We then looked for a possible FIV positive companion for Morton, remembering the loneliness of Peanut after his companion cat had died some years before. After about a month we found FIV+ Lola, a sweet-natured 3-year-old female that again nobody wanted, isolated from others in a cage by herself at the Heartland Animal Shelter. It took a week or two of progressive introduction before we could let them be together, and although both had been neutered she wiggled her behind in his face and he reacted in the usual male way!
All this was nearly three years ago. We have been surprised and pleased to find that these two have been the healthiest cats we have ever had – at least so far. Both are more accepting of visitors than any of our previous cats and Morton is so proud of his expansive spotted tummy that he stretches out on the carpet to show off it off to everyone, even to complete strangers. Morton doesn’t take to sitting on laps – unlike Lola – but he does insist on several big HUGS (lasting for several minutes) each day. Meanwhile Lola loves to play and is always looking for something to play with; when all else fails she sharpens her claws on a scratcher or leaps up the cat tree to survey the scene from on high.

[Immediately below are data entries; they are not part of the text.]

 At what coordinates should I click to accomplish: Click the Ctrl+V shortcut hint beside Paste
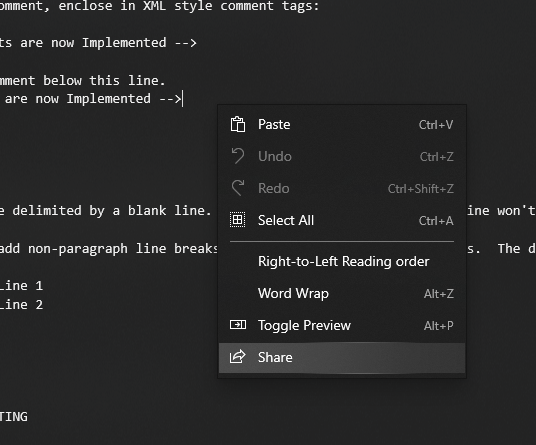click(436, 125)
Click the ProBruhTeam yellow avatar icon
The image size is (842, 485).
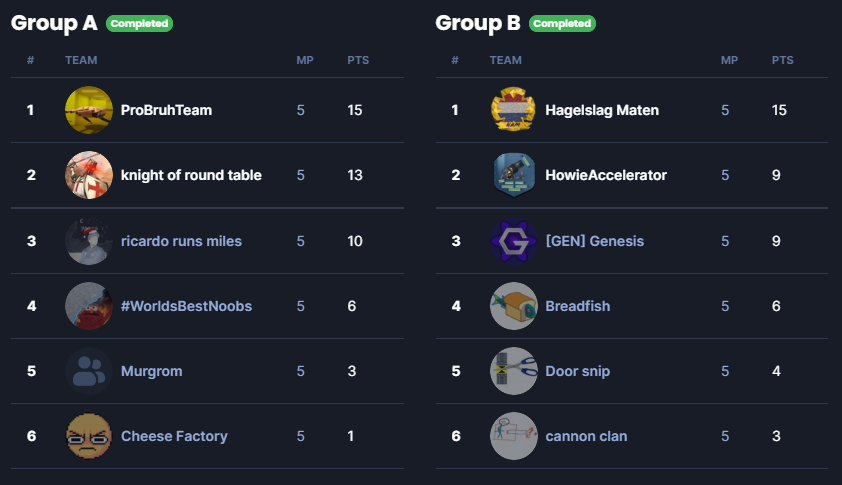tap(89, 110)
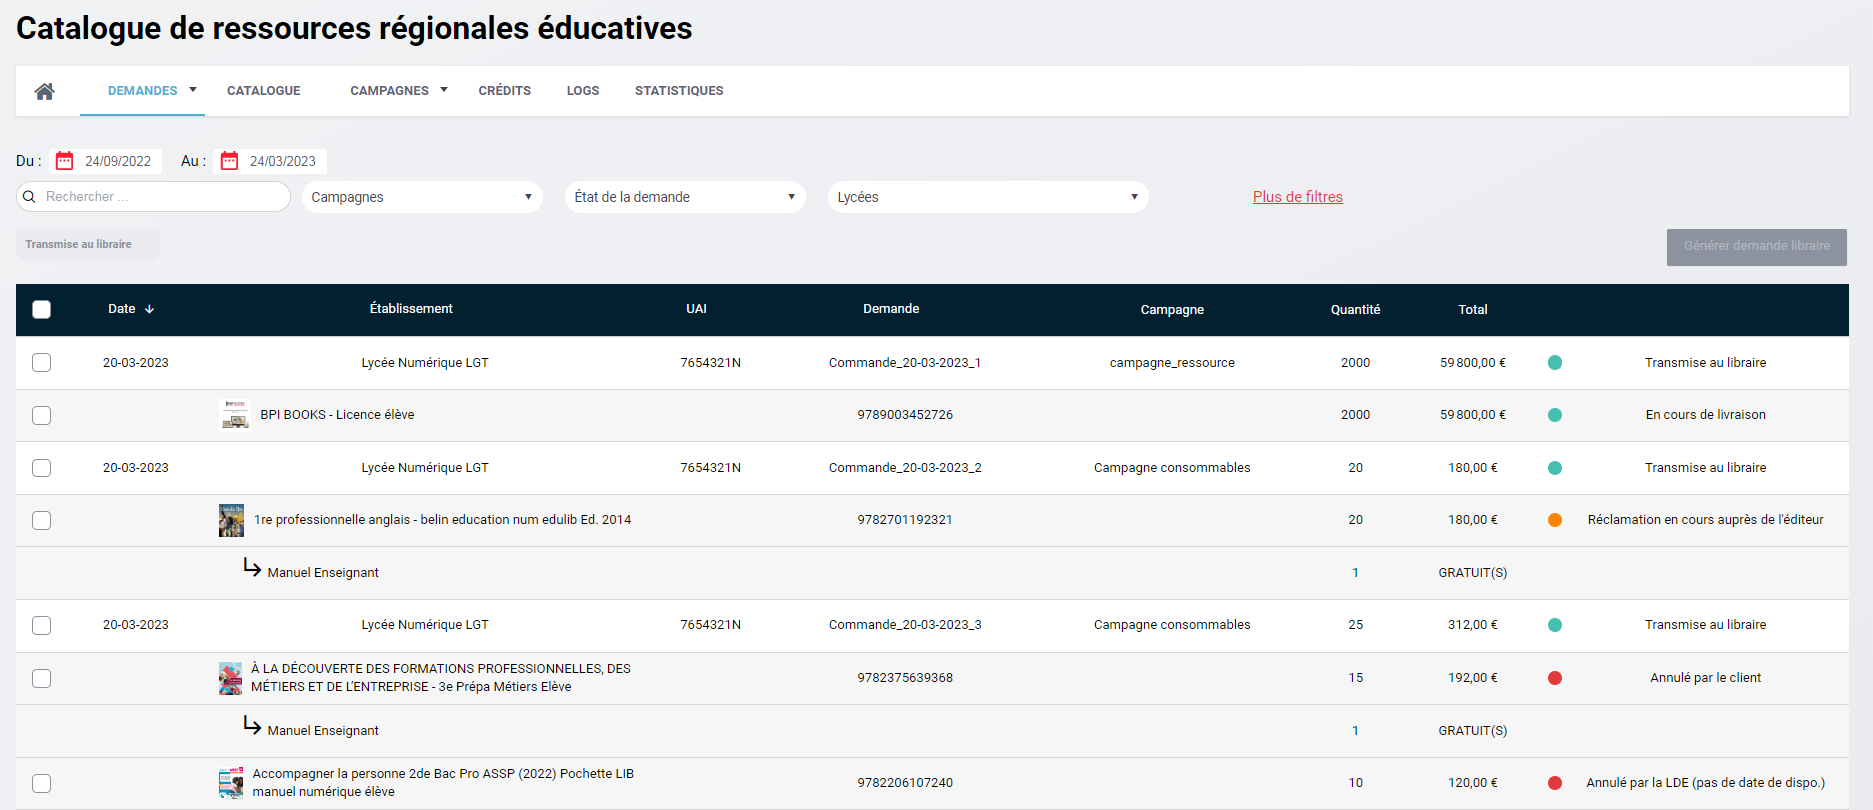1873x810 pixels.
Task: Open the Statistiques tab
Action: pyautogui.click(x=678, y=91)
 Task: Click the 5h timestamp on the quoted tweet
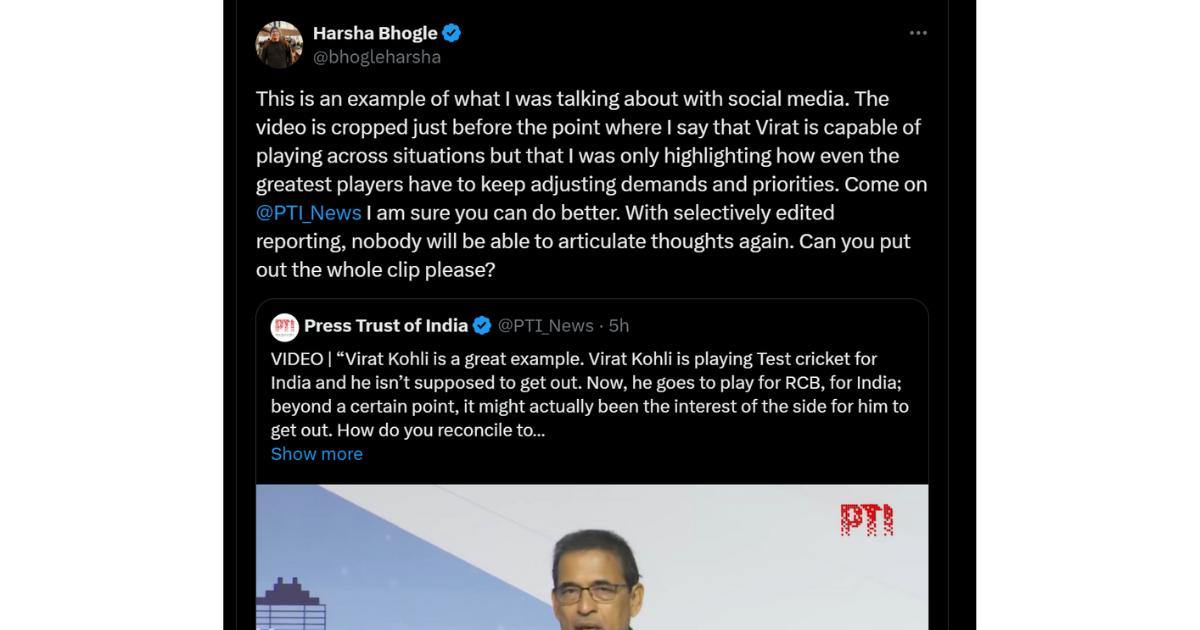(x=619, y=326)
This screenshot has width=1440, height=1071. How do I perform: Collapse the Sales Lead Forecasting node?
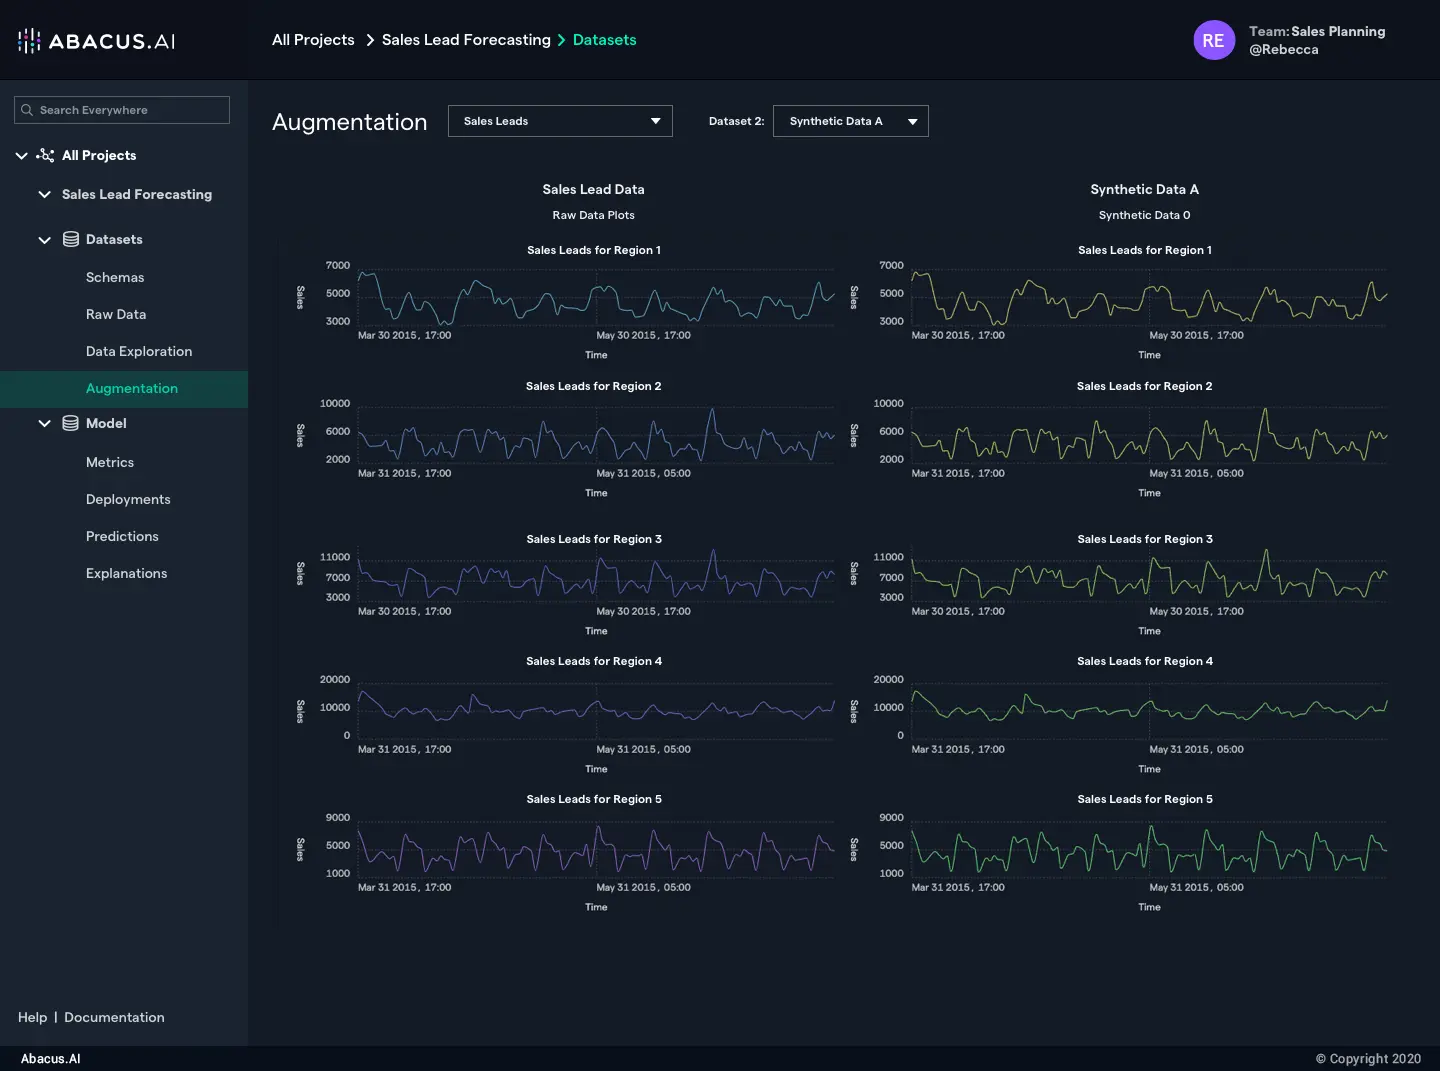(44, 194)
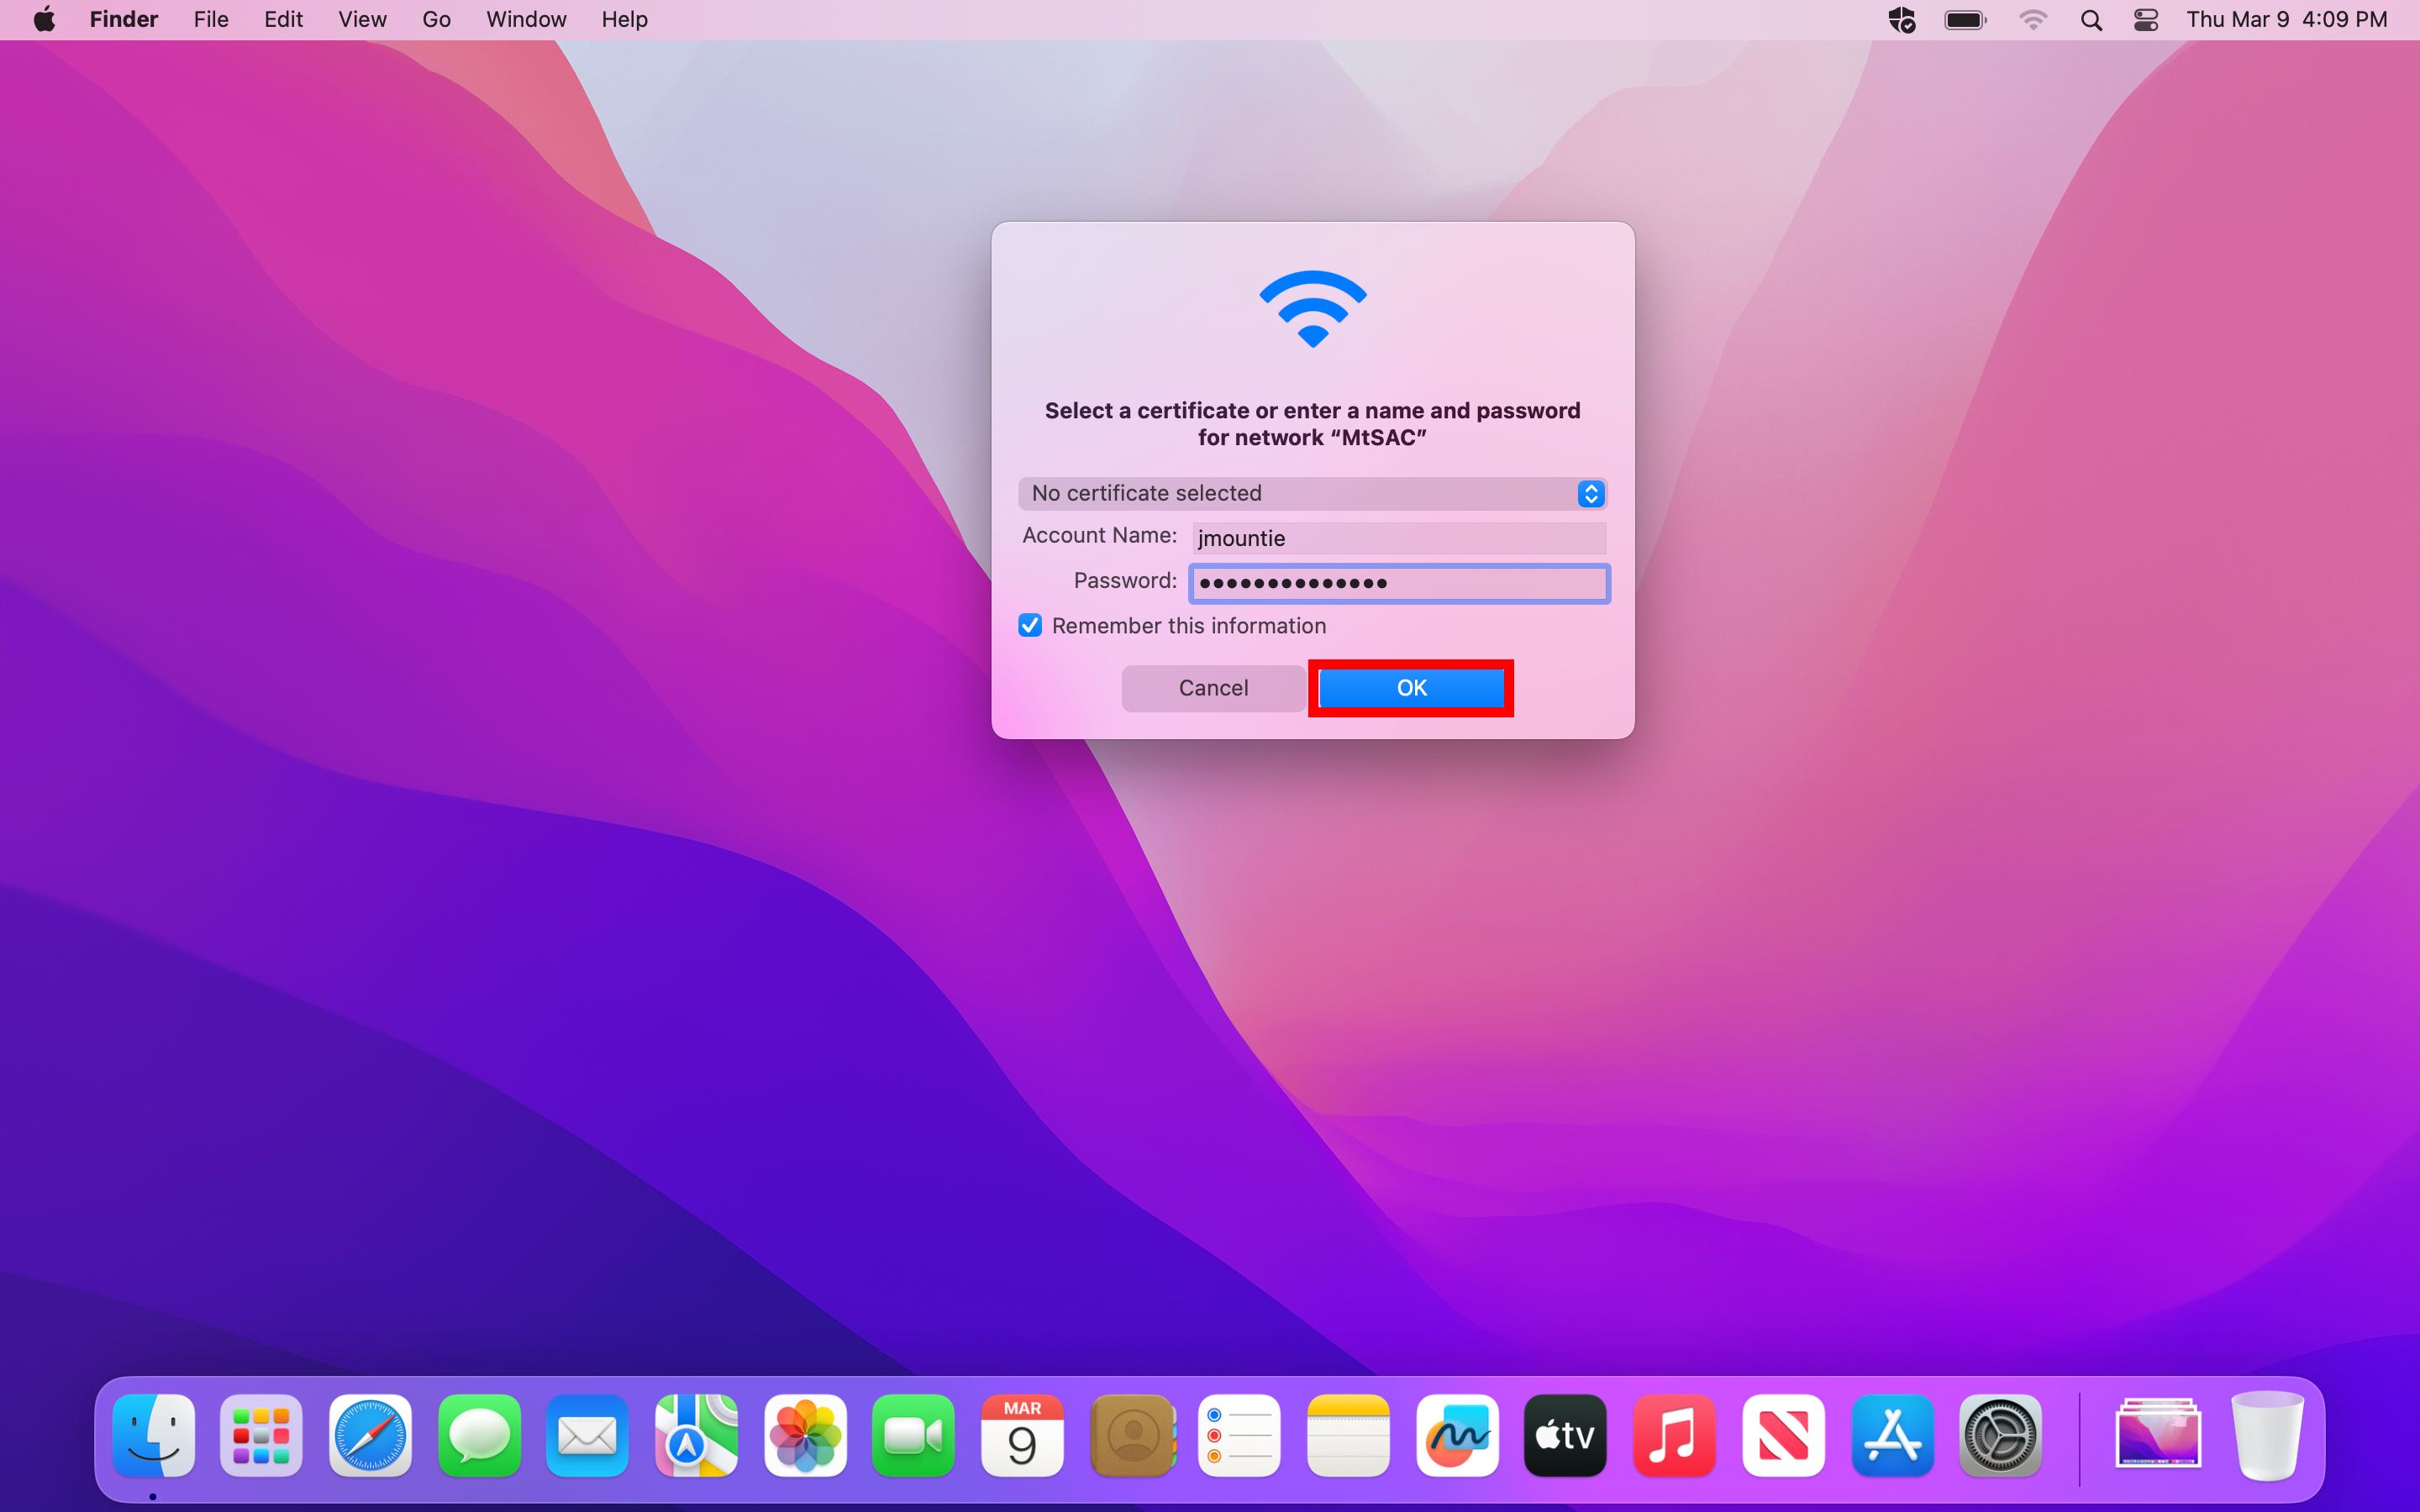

We are lucky to have these two lovely cats and our initial concern about them being FIV positive has faded with time. Right from the start we were more watchful with these two than with our previous cats, making sure that bowls are always clean, their large litter box is always clean and that they don’t eat things that could create problems. Having established a happy relationship we hardly even think about it anymore and they certainly don’t!
With grateful thanks and all best wishes from Crispin, Cecile, Morton and Lola.